Cuando el protagonista de este mediometraje viaja al pasado para derrotar al enemigo más peligroso en la historia de la humanidad, está cumpliendo el sueño de muchas de las personas que contribuyeron a fundar este proyecto a través de una sensacional campaña de crowdfunding. La película en sí misma habla de viajar en el tiempo: un filme de acción cuyo reclamo no es solamente recuperar el espíritu del cine americano de los años ochenta o la extravagante solemnidad de los seriales, sino simular incluso la textura del formato de la época, de la cinta magnética que rasga la imagen y la deteriora. Un viaje en el tiempo en términos absolutos, para resucitar la bendita ingenuidad de unos clientes potenciales que, por aquel entonces, aún eran niños.
El objetivo del divertimento es llegar, gracias a la máquina del tiempo, a una zona en la que no hay espacio para la opinión crítica, un lugar ocupado exclusivamente por el espíritu infantil y la fascinación, aunque también esté invadido por la inevitable y peligrosa permisividad a la que invita el regreso a tiempos mejores. A la película de David Sandberg solo le preocupa poder poner en escena aquellas criaturas fantásticas que hubiera deseado haber visto como espectador años atrás. Kung Fury es, por tanto, un filme al que no le importa demasiado lo que está contando, sino la posibilidad de que los personajes más increíbles puedan habitar sus fotogramas. Para ello se sirve de todos los iconos de la cultura popular y los entremezcla entre sí, recordando que cada nuevo personaje del género no es sino el enésimo monstruo de Frankenstein nacido a partir del recuerdo de todo lo anterior.
De ese modo, no importan las motivaciones de la puesta en escena, sino la capacidad para saltar de un estilo a otro, abrazando el amplio abanico de gustos pertenecientes a una cierta cinefilia criada en los albores de la década de los ochenta y a su imaginario popular. Kung Fury puede provocar fascinación porque, en cierta manera, intenta poner en escena aquello que siempre quisimos ver: qué ocurriría con personajes irrealizables, personajes al límite, capaces de todo. Una máquina arcade se harta de ser aporreada y se convierte en un increíble supervillano, o el águila imperial del partido nacionalsocialista se transforma en la montura imponente del gran enemigo. No es significativo lo que sean capaces de hacer a partir de su presentación, sino la idea de ver a esas criaturas cobrando vida en un universo-collage en el que todo parece posible.
Tendría sentido hablar del tráiler que dio origen al proyecto en tanto que no solo hizo posible la financiación posterior de la película sino que, salvo su escena final, adelantaba el resto de ideas que componen el relato completo, con lo que el poder de impacto de la obra final podría haberse quedado a medio camino de cumplir sus promesas. Son los peligros de las dinámicas del cine entendido como producto. Lo interesante de la película es que, en última instancia, sus fotogramas llenos de humor terminan poniendo en duda la manera en la que se construye un cierto cine del entretenimiento: el protagonista se convierte en un héroe el día en que recibe el impacto de un rayo… Al mismo tiempo que es mordido por una víbora. Colocar capas consecutivas, añadir otro tópico sobre el tópico, ayuda finalmente a desmontar los mecanismos de cada uno de ellos por separado, a preguntarnos de dónde vienen las banalidades que siempre nos han atraído.

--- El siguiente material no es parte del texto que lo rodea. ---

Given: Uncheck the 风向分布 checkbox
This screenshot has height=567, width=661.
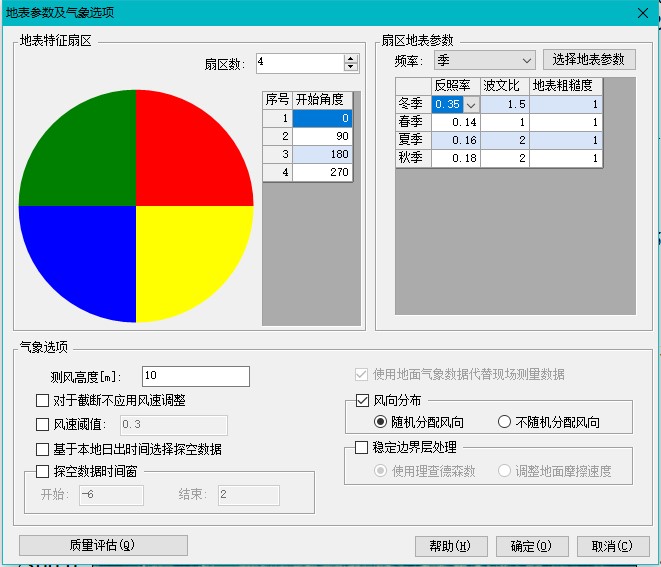Looking at the screenshot, I should (363, 401).
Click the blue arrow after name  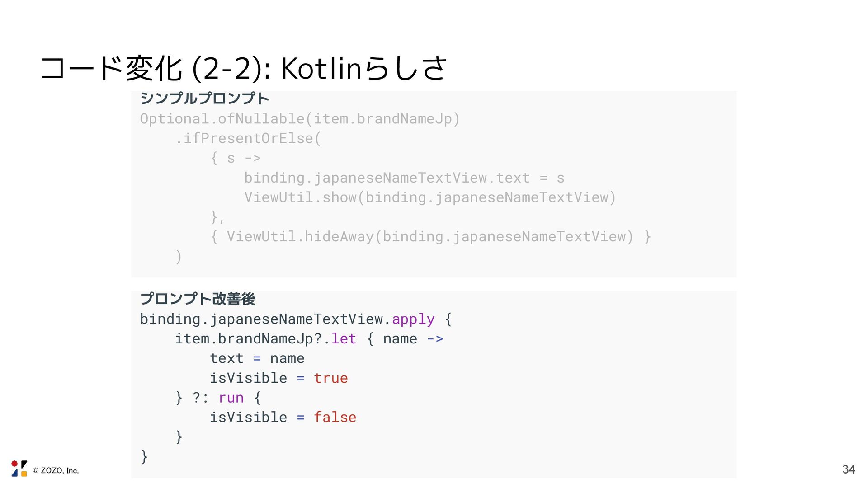coord(435,339)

En su escena definitiva, Kung Fury confronta al héroe ante todo un ejército nazi, al que debe vencer en un solo plano. La cámara se sitúa mostrando el perfil del héroe; el fondo, un escenario neutro con vida propia, pero que también parece un limbo independiente a la realidad del protagonista. Y un regimiento interminable de enemigos al que el héroe despacha a golpe de patada inverosímil. Son los elementos que conforman un videojuego de lucha en dos dimensiones, revelando que la idiosincracia visual del videojuego también ha moldeado la cultura visual de una generación a la que ya no le importa la naturaleza de las imágenes que consume, siempre que su lenguaje le resulte familiar.

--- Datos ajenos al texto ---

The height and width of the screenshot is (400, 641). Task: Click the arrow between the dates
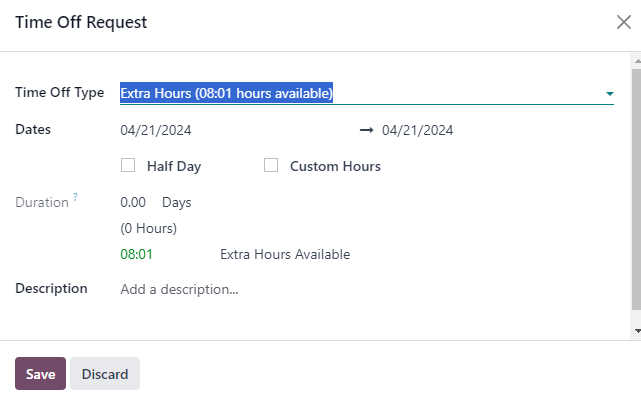point(366,130)
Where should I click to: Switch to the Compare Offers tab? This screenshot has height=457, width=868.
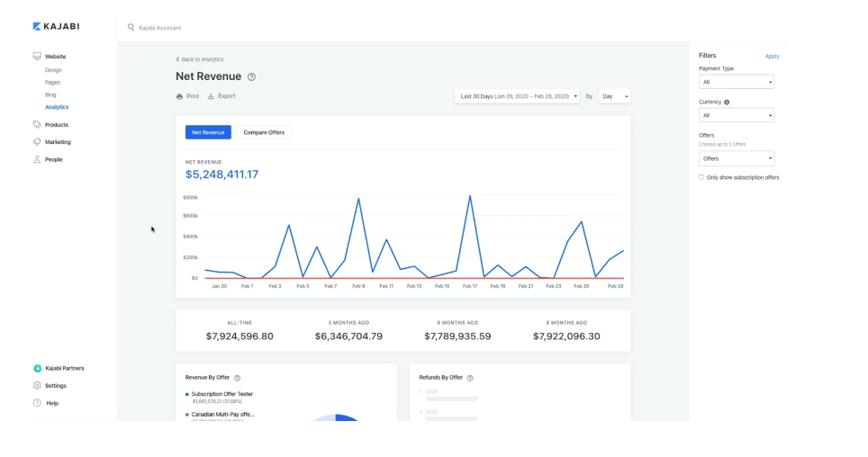264,133
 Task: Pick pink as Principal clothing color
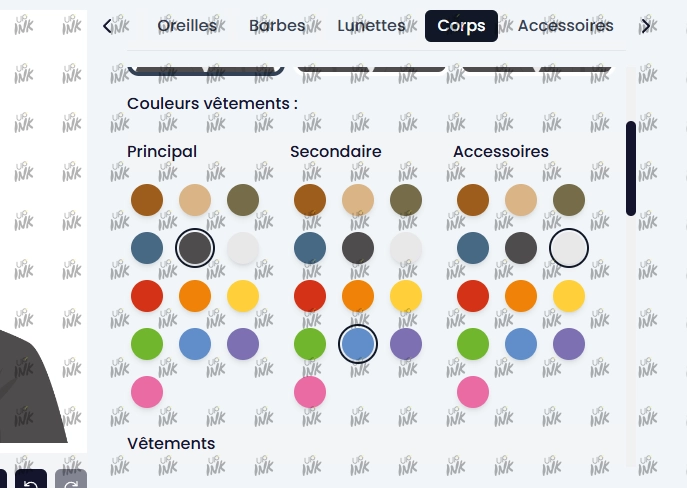click(x=147, y=392)
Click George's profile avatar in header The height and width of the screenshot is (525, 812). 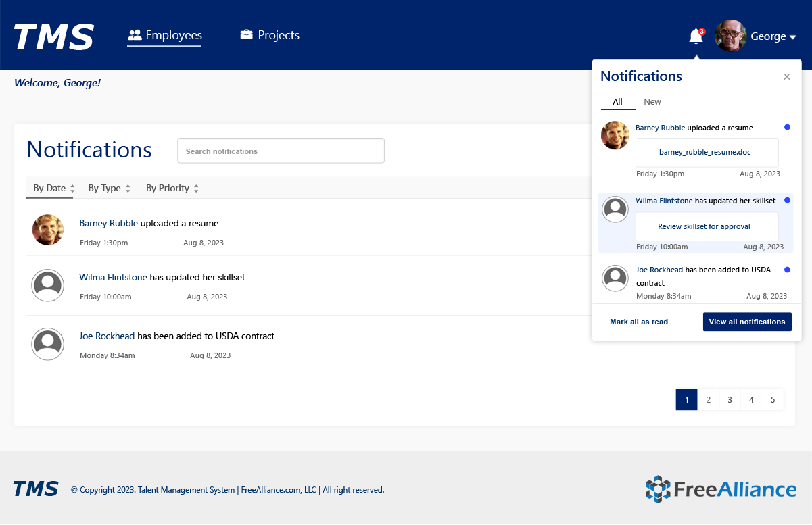(731, 36)
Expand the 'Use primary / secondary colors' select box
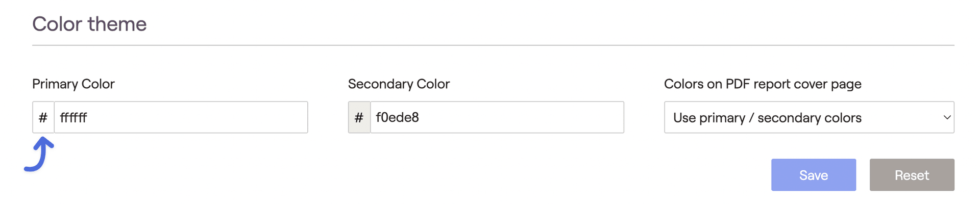 809,117
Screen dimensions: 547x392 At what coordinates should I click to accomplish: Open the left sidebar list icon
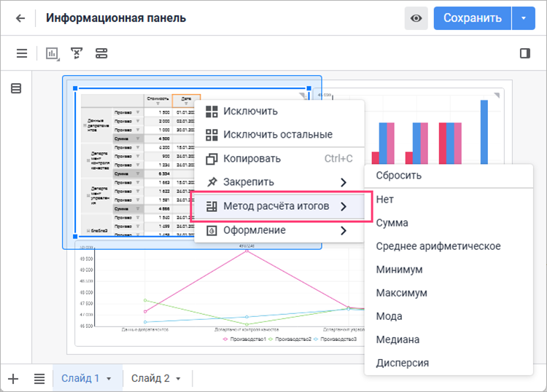(16, 88)
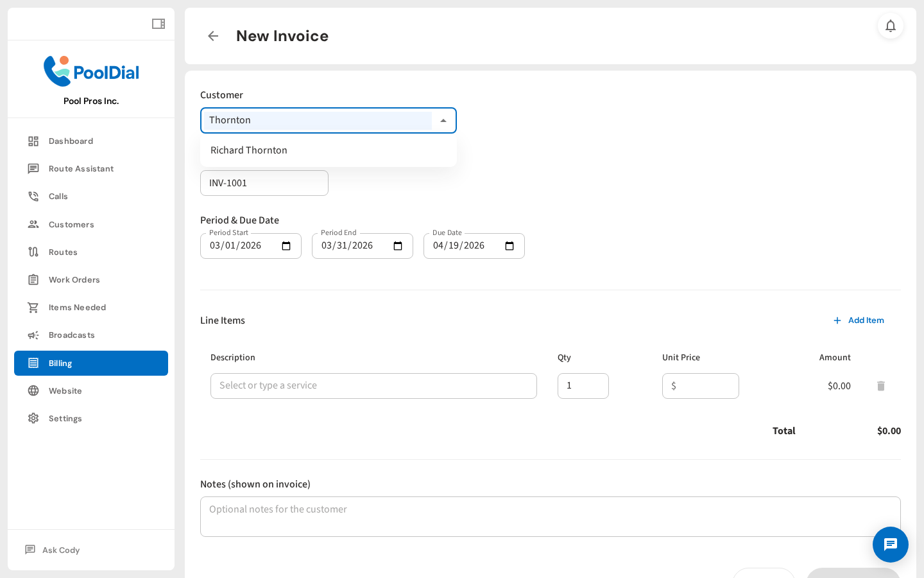Open the chat bubble in the corner
924x578 pixels.
pos(891,545)
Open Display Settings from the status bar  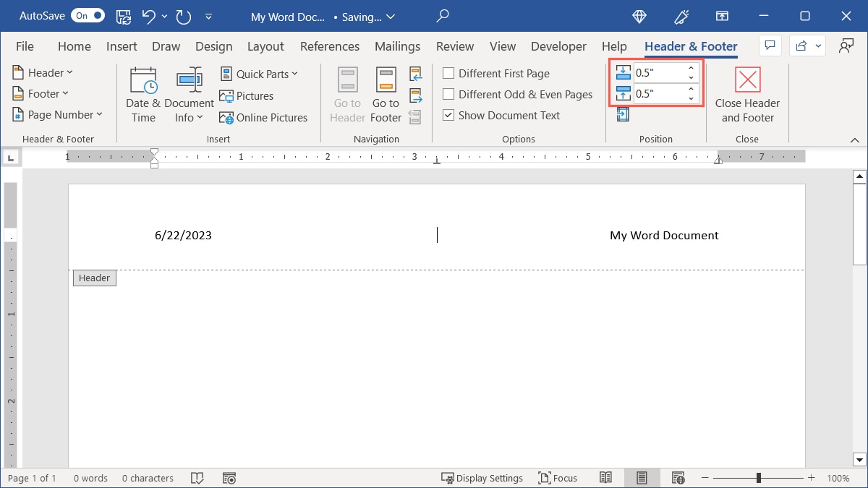coord(482,477)
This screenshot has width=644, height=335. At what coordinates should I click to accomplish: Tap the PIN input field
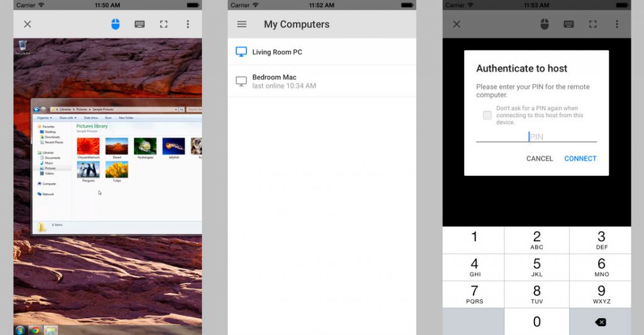pyautogui.click(x=536, y=137)
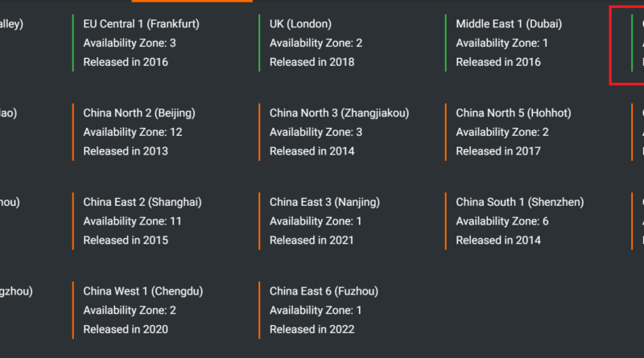The image size is (644, 358).
Task: Choose the China North 5 (Hohhot) region
Action: 513,113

Las películas en VHS no se veían del todo bien, pero aspiraban a verse lo mejor posible. Ese es el gran error de esta película: confundir la experiencia cinematográfica con una experiencia de lo material. Creer que lo que su público necesitaba era rellenar el hueco histórico que dejó un filme que no llegó a su tiempo, cuando el futuro impuso su llegada; un filme que se nos negó durante toda nuestra infancia y que ahora se hace absurda realidad. Pero no echamos de menos al cine de la época, sino a la persona que éramos entonces. El público ansía participar de experiencias como estas porque, en cierto sentido, nos ayudan a recuperar una parte de nosotros que creíamos perdida. Es por ello que Kung Fury supone la nostalgia de lo equivocado.